O fogo não tem sombra

Antes tudo era frio e unido, então na vibração eu surgi espalhando a massa através do meu corpo incorpóreo.

Erguendo-me, derretendo, agitando e explodindo entre gases, poeira e massa. Mais potente núcleo dos sólidos que se juntavam, para no fim descansar remansoso sob camadas e camadas do que nós erámos até virarmos somente eu da mesma forma que ainda somos nós. Não há sono para mim, pois mesmo contido sob a terra, eu ainda fervo e explodo expelindo meu ser do topo de picos abertos, são minhas bocarras.

Quando o relâmpago beija a árvore seca, eu estalo e existo, no verão eu me alastro entre os campos, faço correr os ratos, os corvos e as raposas do milho que se rompe perdido, mas há tempo em que sou pequeno, pseudocontrolado, sentam-se ao meu redor hipnotizados pelas minhas línguas douradas soltam as próprias ou ficam calados.

Sou tudo o que consumo e sou eu, os consumidos não podem ser eu, sobem aos céus em filetes ou montanhas ofuscando por pouco tempo meu olho que jamais pisca, que tudo vê, um dia ele se apagará, mas antes devorará você.

Por vezes sou azul aquecendo a chaleira de ervas que cura pulmões doentes, por vezes sou brasa laranja na ponta do cigarro que deixa pulmões doentes, por vezes sou folha amarela tremulando no topo das velas ouvindo preces, por vezes sou vermelho devorando insaciável tudo o que não preste.

Por vezes sou lilás nas pontas dos mastros dos navios em tempestade, por vezes sou brasa que aguarda e espera a eternidade.

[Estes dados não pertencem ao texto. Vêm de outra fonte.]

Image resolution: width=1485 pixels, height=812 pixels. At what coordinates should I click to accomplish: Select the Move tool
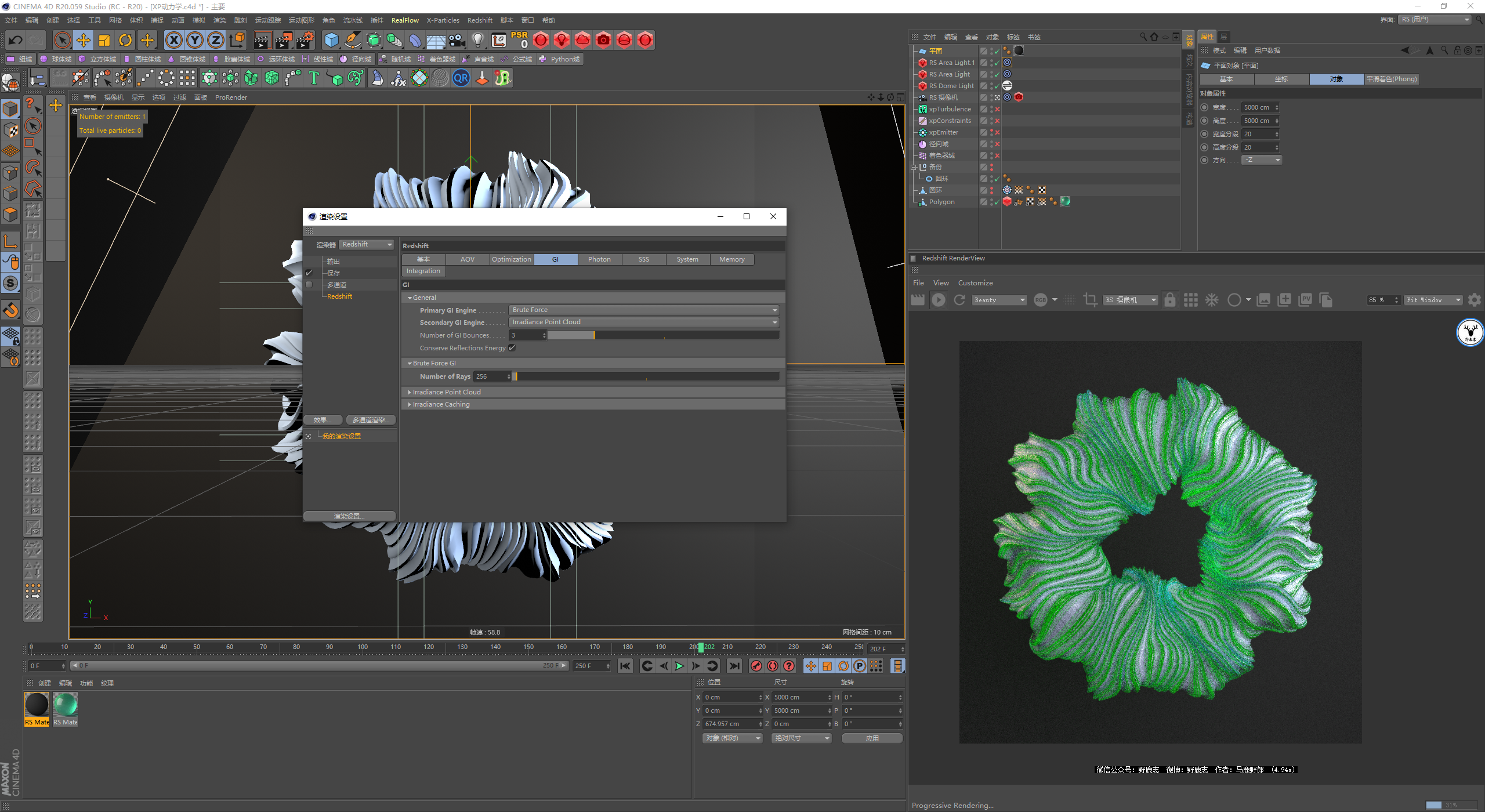84,40
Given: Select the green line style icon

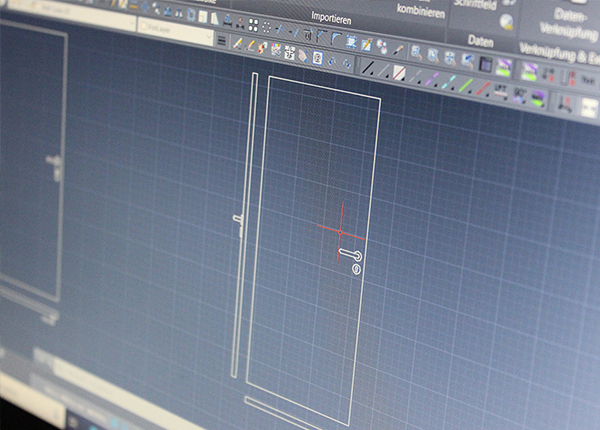Looking at the screenshot, I should tap(464, 85).
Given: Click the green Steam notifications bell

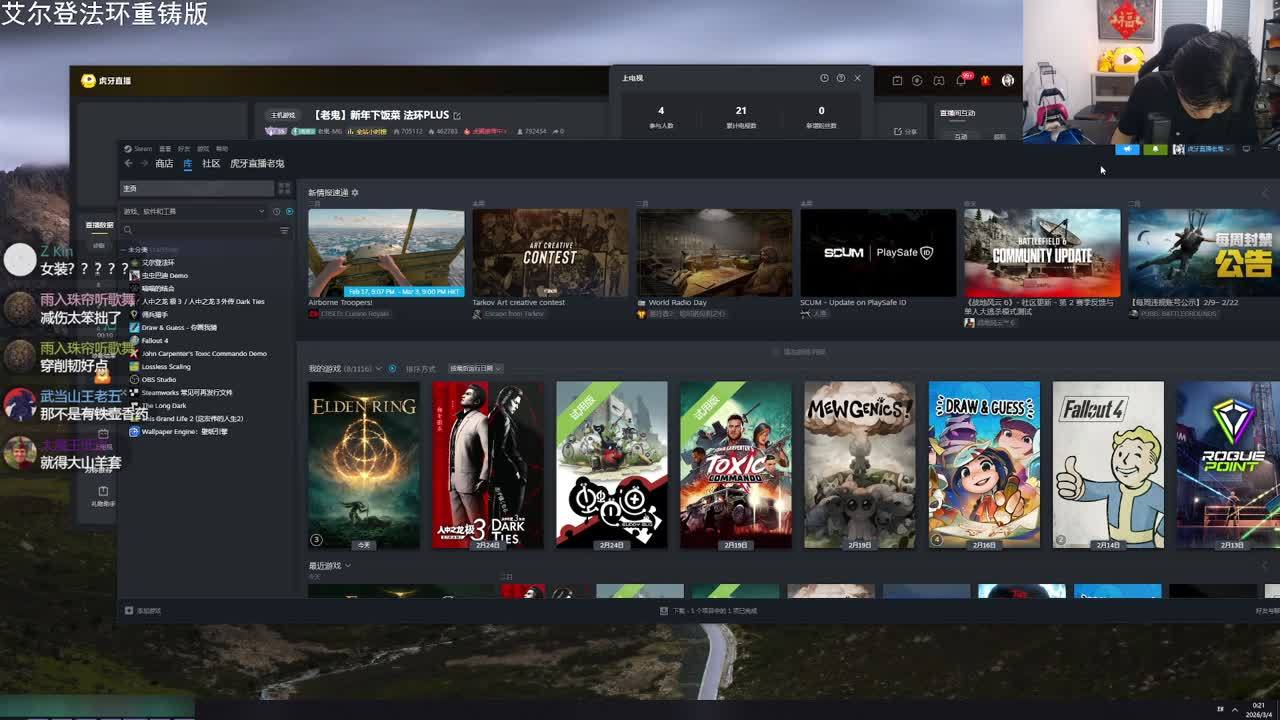Looking at the screenshot, I should pyautogui.click(x=1155, y=149).

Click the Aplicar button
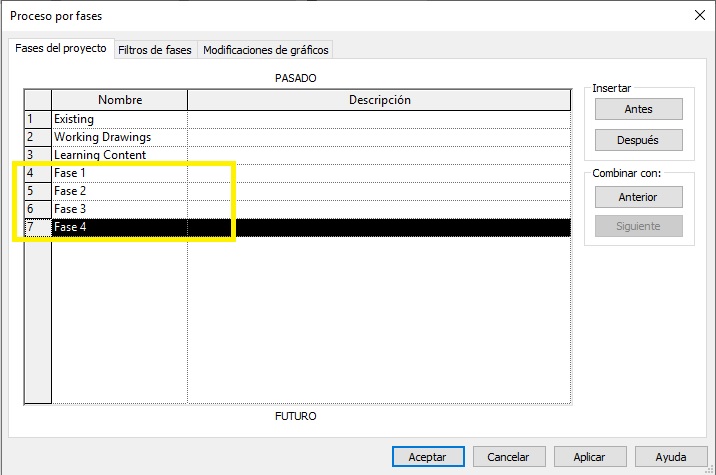590,456
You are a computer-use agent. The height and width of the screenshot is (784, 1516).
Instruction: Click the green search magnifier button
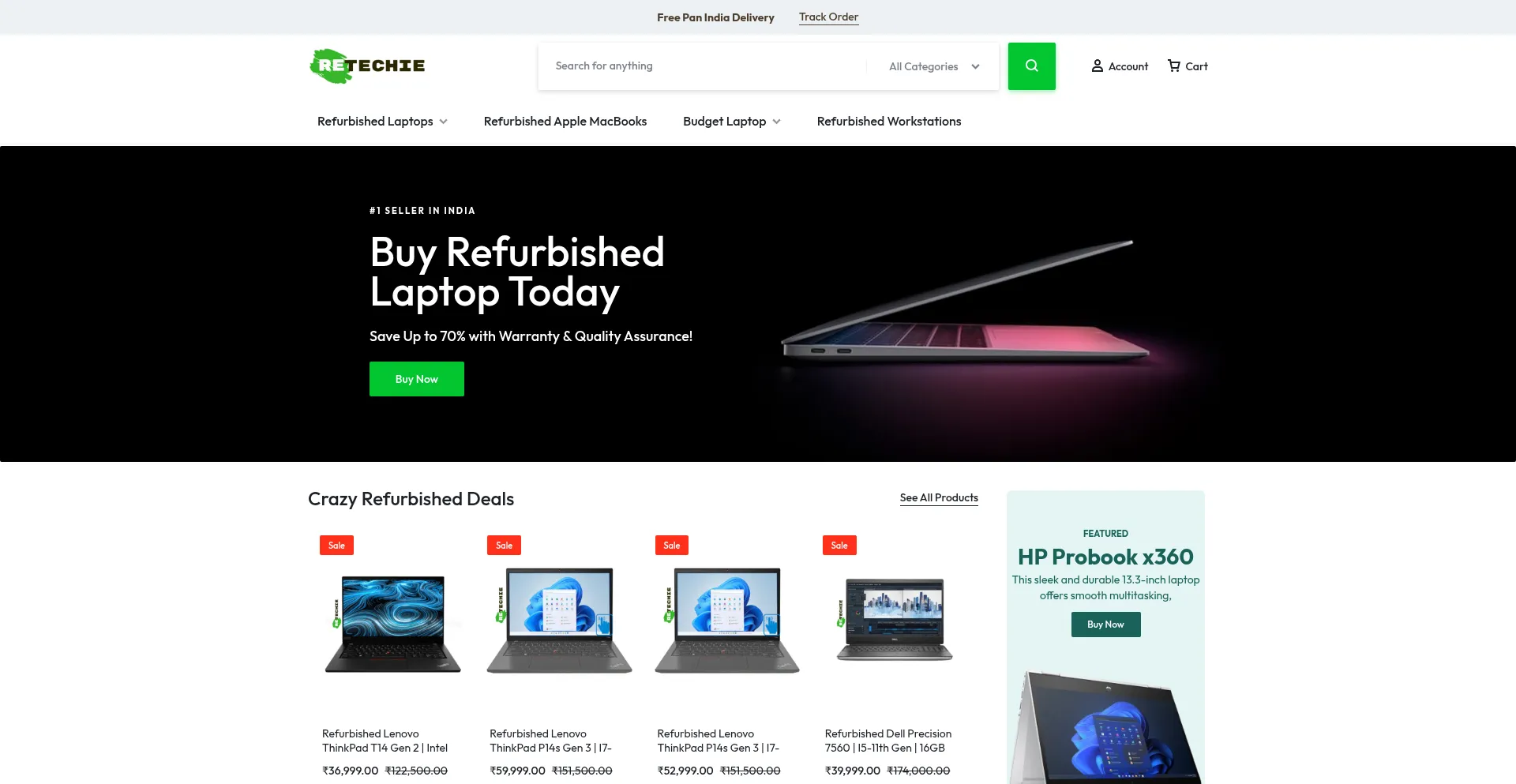click(x=1031, y=66)
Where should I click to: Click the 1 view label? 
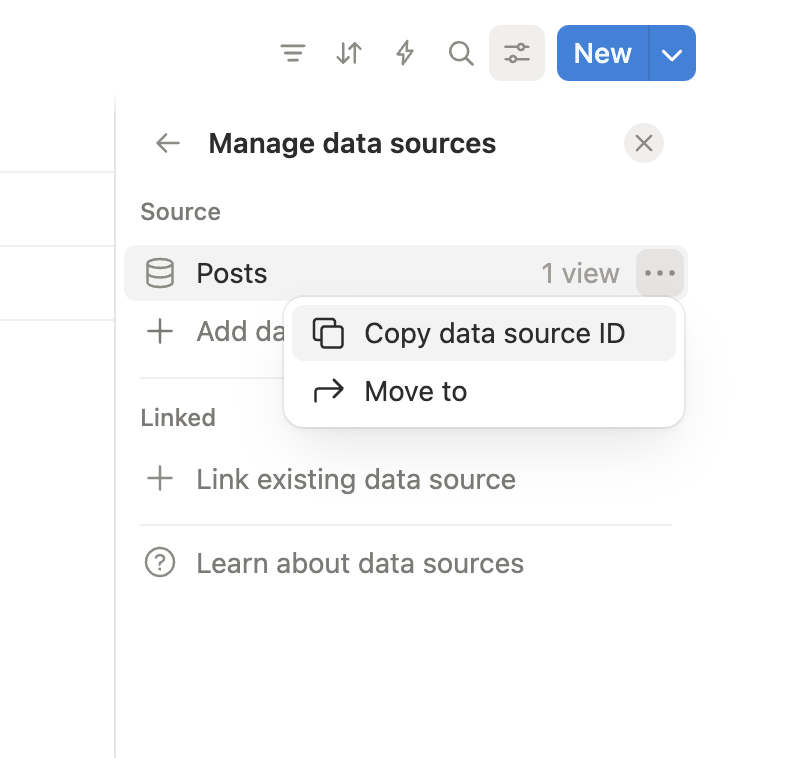click(x=580, y=272)
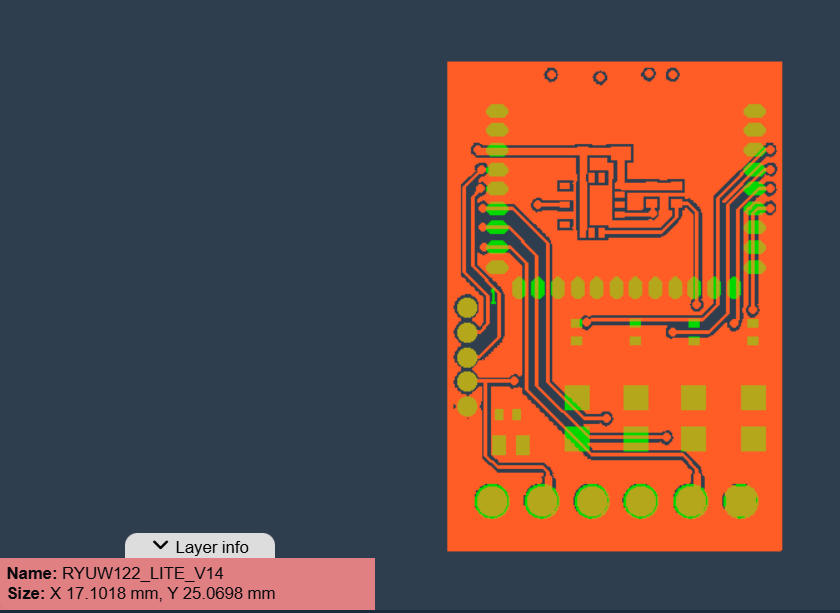Click the fifth round pad in bottom row
Screen dimensions: 840x613
click(690, 500)
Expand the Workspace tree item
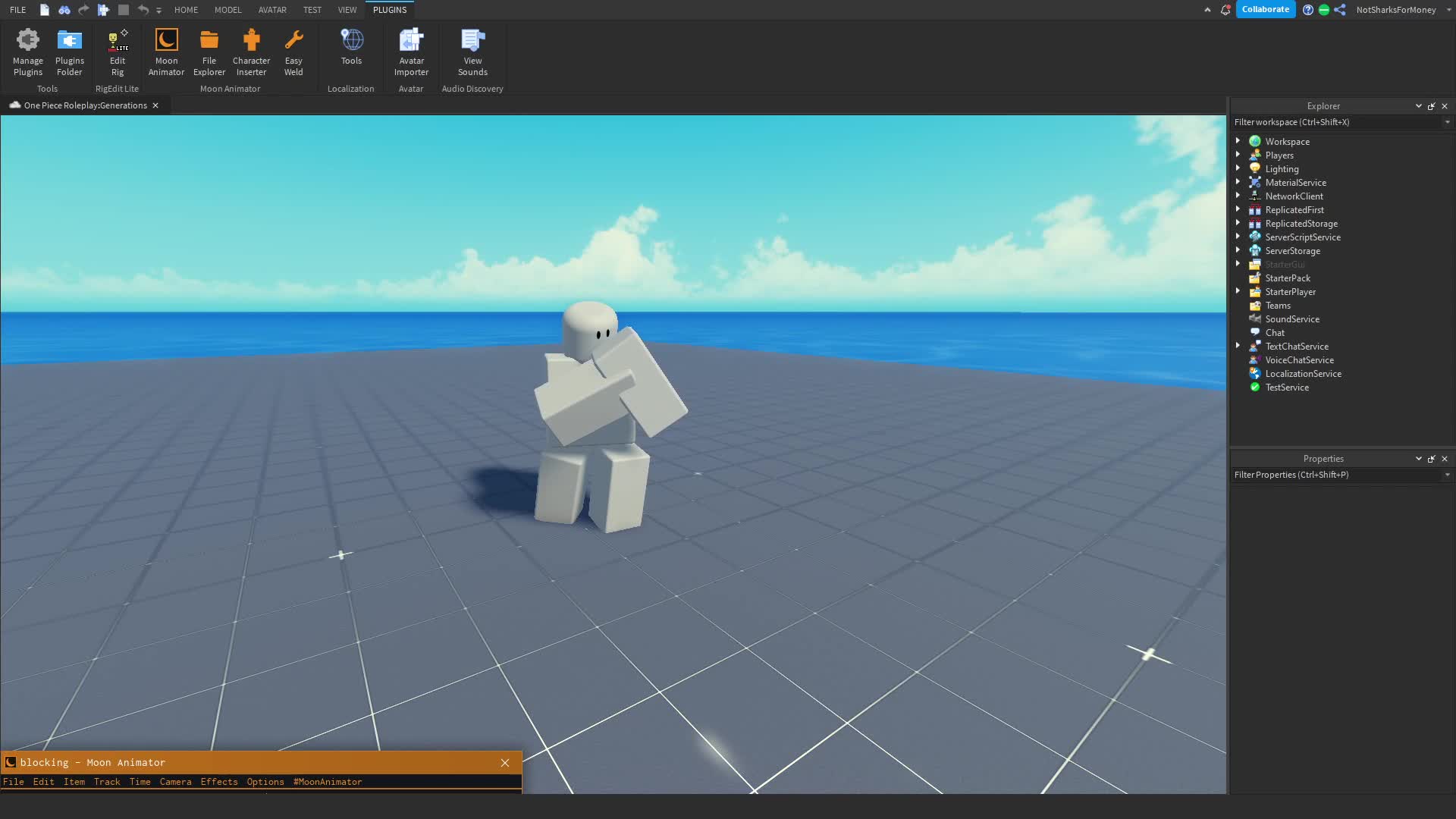1456x819 pixels. coord(1239,141)
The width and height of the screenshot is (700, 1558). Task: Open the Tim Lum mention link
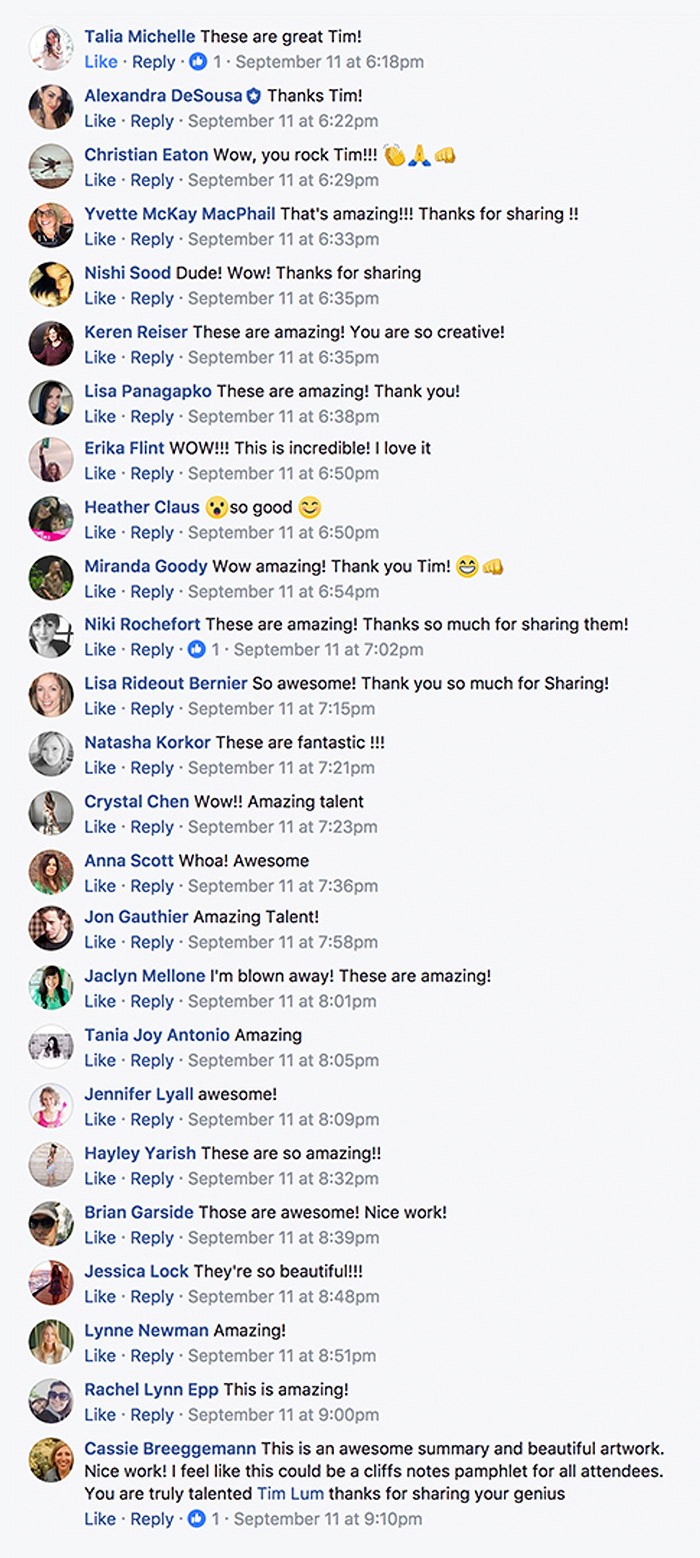pos(291,1494)
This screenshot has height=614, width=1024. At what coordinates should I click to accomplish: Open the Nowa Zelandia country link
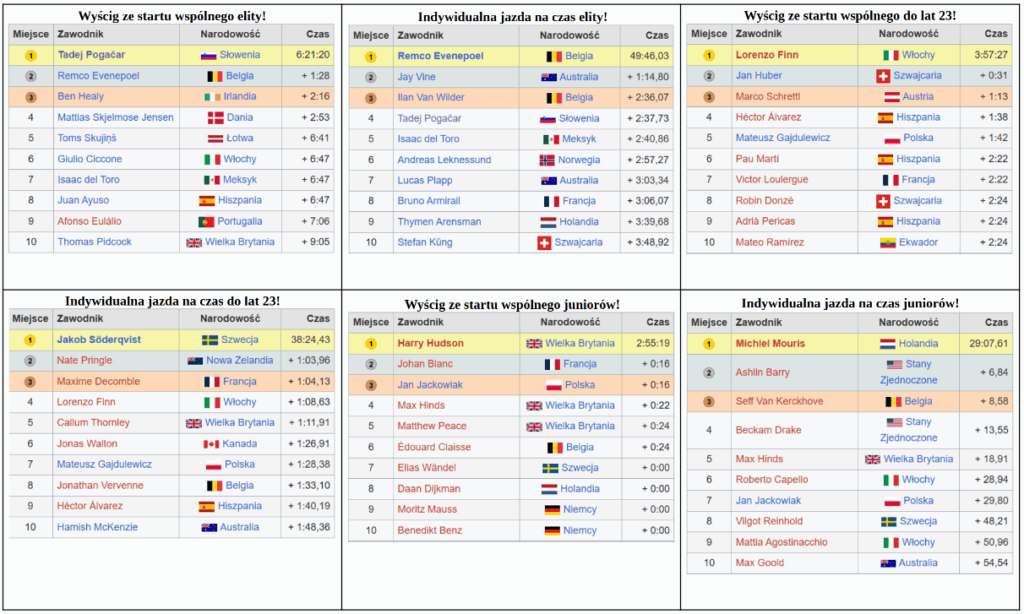click(239, 361)
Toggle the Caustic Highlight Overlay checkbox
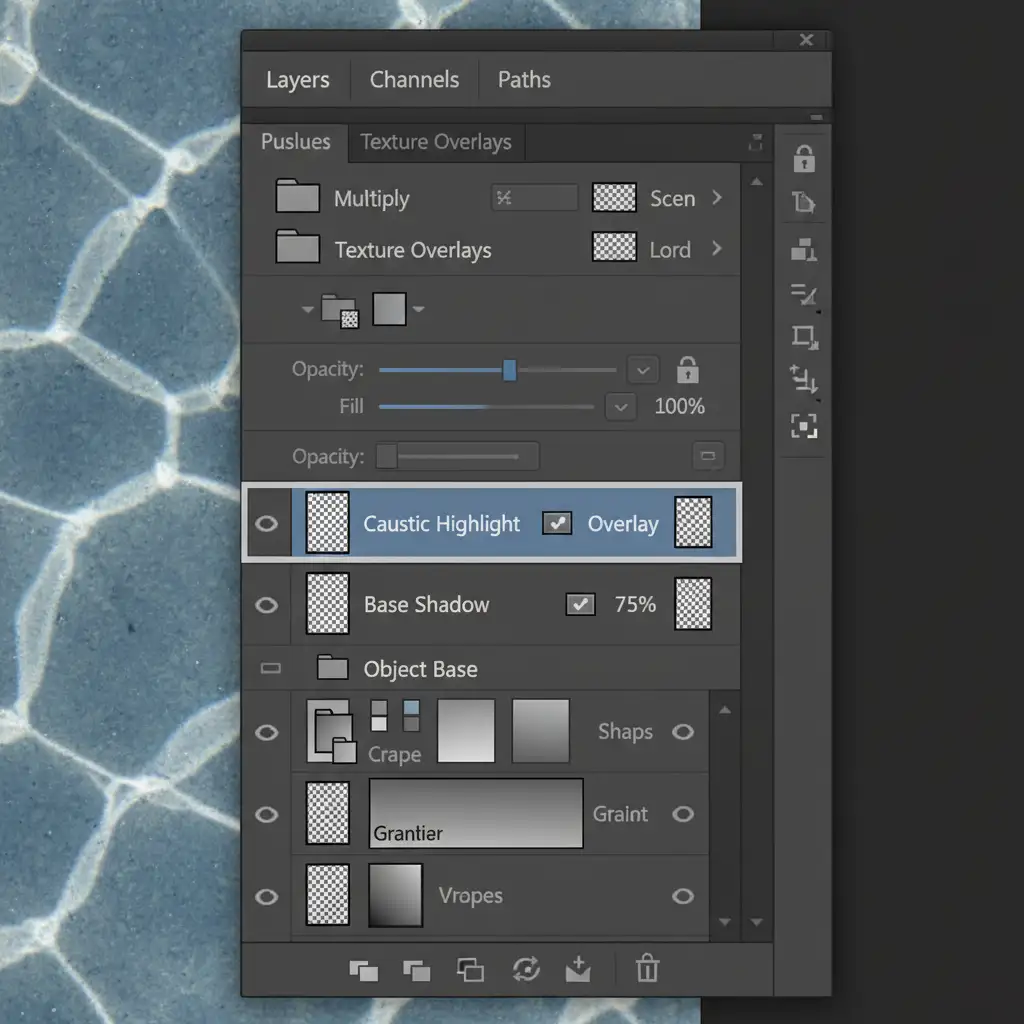This screenshot has width=1024, height=1024. tap(557, 523)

Sou rastro, sou poder, sou selvagem. Não há nada que me mate, mesmo inexistente existo. Oxigênio, combustão e combustível. Me invocam, me apagam e me temem.

Não importa o que façam sou perene, a água machuca e chia, os prédios desabaram no incêndio, as cidades acabaram no incêndio, as florestas acabaram no incêndio. Brilho nos galhos, eles me espreitam, a carne caí sobre mim, salivam, o que eles temem à noite foge perante a minha presença, não tenho o que temer, temor não existe, eu sou o temido.

A flecha dispara comigo sacudindo, no piche eu cresço, é época de seca, há um lindo campo de flores, eu sou a coroa de pétalas naqueles que gritam.

Me acendem em suas comemorações de vitória, eles dizem que escreveram História, álcool e mais um milhão de vinhos, a tapeçaria estendida pelo salão de pedra, óleos perfumados das hastes em que saio, alguém tropeça, eu me espalho. Queimo as tapeçarias com histórias antigas, homens com histórias recentes, consumo todo o conhecimento da biblioteca que ninguém jamais tudo saberia.

Eu me espalho, eu me espalho, eu me espelho iluminando o farol para o mar velho. Iluminando mil ruas, observando parado crimes e amores abaixo da caixa de vidro sobre o poste.

Observando acenderem o cigarro, a lareira e movimentarem o trem por todo continente pelas barras de ferro que ajudei a moldar, pelas balas que ajudei a disparar, pelas marcas que ajudei a cravar.

Contam milhões de contos e estrelas, essas últimas todas minhas, tentam me tocar, bolhas nascem e estouram. Estou aqui, porém sou intangível. Sem peso. Sou e existo.

Deixo rastros, não sombras, nem dor e nem passado. Tudo atrás de mim é carvão e cinzas, o universo ainda irá muito queimar e novamente renascerá.

Deixo rastros, não deixo pistas, lembranças ou histórias. Não faço sombras, elas não vêm de mim, vêm dos outros ao meu redor, eu não deixo sombras. Eu não deixo nada e se deixo é porque não deixei de verdade concluso, voltarei e queimarei tudo.

Eu sou o fogo. Divino e infernal.

Eu sou fogo. Eterno.

Eu não conto histórias.

Eu não conto segredos.

Eu não sou vida.

Eu não sou morte.

Eu sou o fogo e eu não faço sombras.